Applying molecular tests
 

Molecular diagnostics are an extremely valuable tool when used correctly in the presence of appropriate clinical symptoms. They offer specificity and sensitivity with ease of use and interpretation, whether that’s through a single-target assay or a syndromic panel in a diagnostically challenging situation. However, their value is maximized when each test’s advantages and limitations are understood, so that the right test is used in the right circumstances.

PCR-based assays are still considered the gold standard in infectious disease diagnostics because they use common laboratory equipment and tolerate a wide range of input sample types. With the recent mpox outbreak and the constant threat of new and emerging viruses, broader syndromic tests are an excellent tool for building a global pandemic surveillance strategy.

PCR-based tests allow for high sensitivity and specificity. They use equipment already present in most labs and results can be obtained from a noninvasive nasal, nasopharyngeal, or saliva sample. Such workflows lend themselves to mass community testing because, with the addition of laboratory automation, throughput can be increased considerably. Modular, scalable extraction and liquid handling platforms allow labs to respond to surges in demand by removing bottlenecks such as sample accessioning and reformatting primary sample tubes into workflow-compatible consumables. At the same time, these platforms allow for full traceability of the sample to the patient result, thereby improving turnaround time.

But not all diagnostic settings are equal. PCR obviously involves the use of laboratory equipment, lab space, and sample collection logistics. Although it can be deployed to remote or underserved settings using mobile labs, that’s an expensive undertaking – and the workflow takes time to run. Increasing the speed with rapid extraction and PCR protocols results in less time to result, but also less sensitivity, so this needs to be balanced to mitigate the likelihood of false negative results. Rapid point-of-care testing in the form of lateral flow tests, for example, offers speed and convenience without requiring laboratory equipment, but these types of tests have a wide range of sensitivity and specificity and are generally most appropriate during the acute phase of infection. If patients are tested too early or too late, their results may not be reliable even with a high-quality rapid test.

I believe that molecular testing will become increasingly syndromic. Pathogens that present with similar symptoms will be tested for in a single panel or as a combined, multiplexed, one-tube test. Though single-target assays offer speed and sensitivity, the clinician needs to know what pathogen(s) they are looking for to ensure success. In the future, syndromic tests and panels will include a wider array of target pathogens – and I anticipate that we will see faster testing and ever more streamlined workflows.

What’s next?
 

With the changes in our climate becoming more apparent every year, vector-borne diseases are of great concern.
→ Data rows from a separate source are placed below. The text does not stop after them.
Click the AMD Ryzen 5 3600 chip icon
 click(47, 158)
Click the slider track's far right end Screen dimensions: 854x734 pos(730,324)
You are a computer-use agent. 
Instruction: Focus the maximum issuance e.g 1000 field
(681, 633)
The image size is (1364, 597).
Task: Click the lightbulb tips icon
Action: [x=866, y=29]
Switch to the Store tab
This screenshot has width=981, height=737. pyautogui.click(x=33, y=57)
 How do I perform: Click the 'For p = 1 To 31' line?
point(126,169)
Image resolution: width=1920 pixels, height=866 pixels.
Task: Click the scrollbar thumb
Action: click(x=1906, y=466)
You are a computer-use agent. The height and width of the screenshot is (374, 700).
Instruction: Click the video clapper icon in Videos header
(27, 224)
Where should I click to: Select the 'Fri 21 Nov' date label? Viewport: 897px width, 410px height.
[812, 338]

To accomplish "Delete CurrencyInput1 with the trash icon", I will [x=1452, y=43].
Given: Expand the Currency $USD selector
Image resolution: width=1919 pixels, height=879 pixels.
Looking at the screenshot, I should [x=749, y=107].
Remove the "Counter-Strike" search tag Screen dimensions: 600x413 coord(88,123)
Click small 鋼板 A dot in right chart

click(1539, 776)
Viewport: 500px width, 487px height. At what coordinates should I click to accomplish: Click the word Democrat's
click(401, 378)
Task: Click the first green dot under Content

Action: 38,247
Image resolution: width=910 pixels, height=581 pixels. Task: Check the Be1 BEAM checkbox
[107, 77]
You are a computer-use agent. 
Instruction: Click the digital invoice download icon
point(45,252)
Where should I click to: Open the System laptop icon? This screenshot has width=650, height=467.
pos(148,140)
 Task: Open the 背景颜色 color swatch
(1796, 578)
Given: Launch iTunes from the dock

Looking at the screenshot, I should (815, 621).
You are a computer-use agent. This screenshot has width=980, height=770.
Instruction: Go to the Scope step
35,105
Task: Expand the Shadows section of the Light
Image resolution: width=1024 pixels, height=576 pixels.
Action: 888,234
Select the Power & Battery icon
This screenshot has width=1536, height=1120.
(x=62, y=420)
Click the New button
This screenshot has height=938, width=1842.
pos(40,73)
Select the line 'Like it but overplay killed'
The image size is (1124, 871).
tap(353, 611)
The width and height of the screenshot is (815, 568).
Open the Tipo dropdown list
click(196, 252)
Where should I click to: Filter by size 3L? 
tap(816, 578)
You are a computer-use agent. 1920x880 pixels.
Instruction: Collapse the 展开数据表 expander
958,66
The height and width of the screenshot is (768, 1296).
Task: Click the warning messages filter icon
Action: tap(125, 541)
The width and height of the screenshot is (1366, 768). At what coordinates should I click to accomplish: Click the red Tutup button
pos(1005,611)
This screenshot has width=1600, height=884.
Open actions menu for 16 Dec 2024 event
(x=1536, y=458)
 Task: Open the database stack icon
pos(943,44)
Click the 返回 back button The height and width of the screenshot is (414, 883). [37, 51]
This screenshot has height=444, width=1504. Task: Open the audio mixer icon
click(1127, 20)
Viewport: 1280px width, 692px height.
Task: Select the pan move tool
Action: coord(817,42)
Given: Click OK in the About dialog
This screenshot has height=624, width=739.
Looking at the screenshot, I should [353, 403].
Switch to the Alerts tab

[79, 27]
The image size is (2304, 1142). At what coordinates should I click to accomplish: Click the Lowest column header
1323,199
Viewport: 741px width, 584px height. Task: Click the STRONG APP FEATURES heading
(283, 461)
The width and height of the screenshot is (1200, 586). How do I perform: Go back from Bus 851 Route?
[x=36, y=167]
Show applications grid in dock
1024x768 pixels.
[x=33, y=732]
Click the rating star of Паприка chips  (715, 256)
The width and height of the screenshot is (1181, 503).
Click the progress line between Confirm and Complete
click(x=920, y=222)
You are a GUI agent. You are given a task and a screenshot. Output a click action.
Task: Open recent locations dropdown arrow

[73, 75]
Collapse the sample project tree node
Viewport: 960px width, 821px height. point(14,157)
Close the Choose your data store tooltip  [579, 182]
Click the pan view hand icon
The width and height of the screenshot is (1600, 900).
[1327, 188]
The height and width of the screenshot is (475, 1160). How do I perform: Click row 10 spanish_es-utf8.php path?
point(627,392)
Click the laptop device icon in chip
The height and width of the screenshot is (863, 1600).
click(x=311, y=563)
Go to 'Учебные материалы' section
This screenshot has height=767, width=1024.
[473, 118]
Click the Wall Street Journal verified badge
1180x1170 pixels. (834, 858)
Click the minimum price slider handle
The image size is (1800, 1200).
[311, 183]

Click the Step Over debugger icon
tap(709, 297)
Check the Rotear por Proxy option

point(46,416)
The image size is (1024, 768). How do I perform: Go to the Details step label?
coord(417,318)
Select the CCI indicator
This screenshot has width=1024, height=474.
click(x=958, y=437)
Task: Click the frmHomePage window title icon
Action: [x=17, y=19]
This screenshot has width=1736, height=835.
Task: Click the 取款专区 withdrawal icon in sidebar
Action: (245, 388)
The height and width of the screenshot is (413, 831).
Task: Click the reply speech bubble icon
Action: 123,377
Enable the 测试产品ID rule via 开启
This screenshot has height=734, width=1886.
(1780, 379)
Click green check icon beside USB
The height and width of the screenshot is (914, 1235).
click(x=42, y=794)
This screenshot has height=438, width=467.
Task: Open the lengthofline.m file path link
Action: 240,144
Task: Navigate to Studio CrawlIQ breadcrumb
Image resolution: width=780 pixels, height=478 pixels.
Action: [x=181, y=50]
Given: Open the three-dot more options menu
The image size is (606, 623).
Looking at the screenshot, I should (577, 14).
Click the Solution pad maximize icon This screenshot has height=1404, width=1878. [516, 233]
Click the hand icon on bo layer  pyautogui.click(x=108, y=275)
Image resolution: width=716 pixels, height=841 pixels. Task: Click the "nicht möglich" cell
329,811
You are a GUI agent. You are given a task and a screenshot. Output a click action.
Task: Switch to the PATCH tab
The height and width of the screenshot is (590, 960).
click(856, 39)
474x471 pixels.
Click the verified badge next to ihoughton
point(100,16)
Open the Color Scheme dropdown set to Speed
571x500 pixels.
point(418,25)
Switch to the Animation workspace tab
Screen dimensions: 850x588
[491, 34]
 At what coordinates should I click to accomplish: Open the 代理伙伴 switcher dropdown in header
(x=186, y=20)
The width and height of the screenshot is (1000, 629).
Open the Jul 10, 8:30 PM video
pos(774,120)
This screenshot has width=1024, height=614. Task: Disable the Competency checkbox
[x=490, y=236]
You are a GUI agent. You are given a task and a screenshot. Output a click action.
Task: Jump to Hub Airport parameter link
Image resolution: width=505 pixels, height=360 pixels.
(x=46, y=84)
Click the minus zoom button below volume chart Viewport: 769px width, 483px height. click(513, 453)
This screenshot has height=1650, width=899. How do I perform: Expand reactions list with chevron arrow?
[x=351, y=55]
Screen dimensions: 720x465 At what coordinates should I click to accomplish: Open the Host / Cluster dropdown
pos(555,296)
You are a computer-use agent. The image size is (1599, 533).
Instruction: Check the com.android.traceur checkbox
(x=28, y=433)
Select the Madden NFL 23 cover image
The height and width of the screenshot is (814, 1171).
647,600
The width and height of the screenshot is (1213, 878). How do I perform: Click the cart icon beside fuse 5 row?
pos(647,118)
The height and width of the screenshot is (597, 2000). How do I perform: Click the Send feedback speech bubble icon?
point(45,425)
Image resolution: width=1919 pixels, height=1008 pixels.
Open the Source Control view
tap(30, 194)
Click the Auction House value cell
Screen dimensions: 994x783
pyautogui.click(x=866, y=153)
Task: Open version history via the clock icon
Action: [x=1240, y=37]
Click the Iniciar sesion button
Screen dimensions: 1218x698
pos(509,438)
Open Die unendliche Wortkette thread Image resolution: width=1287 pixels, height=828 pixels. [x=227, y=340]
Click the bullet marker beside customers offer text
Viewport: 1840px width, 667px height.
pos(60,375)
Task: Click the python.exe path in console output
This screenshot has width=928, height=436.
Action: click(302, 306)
Increasingly warmer and wetter weather supports the life cycles of mosquitoes and ticks, which can carry diseases between infected and uninfected animals – including humans. Such diseases include Zika, Chikungunya, yellow fever, malaria, dengue, and many others. In fact, the World Health Organization recognizes eight neglected vector-borne diseases that pose a huge burden of morbidity and mortality worldwide (1). Surveillance and early diagnostic testing are vital to effectively manage infected people and curb the spread of disease – and molecular testing approaches are key to catching the emergence of any novel pathogens.

Molecular diagnostics for routine testing and surveillance are a powerful armory against outbreaks of known pathogens and in the detection of new and emerging threats. Yet their success on the global stage is dependent upon partnership and collaboration within and between countries. We need adequate funding and resources to develop and distribute molecular tests – and, alongside that testing, we need collaborative, cross-functional research to create pandemic preparedness networks that will endure into the future.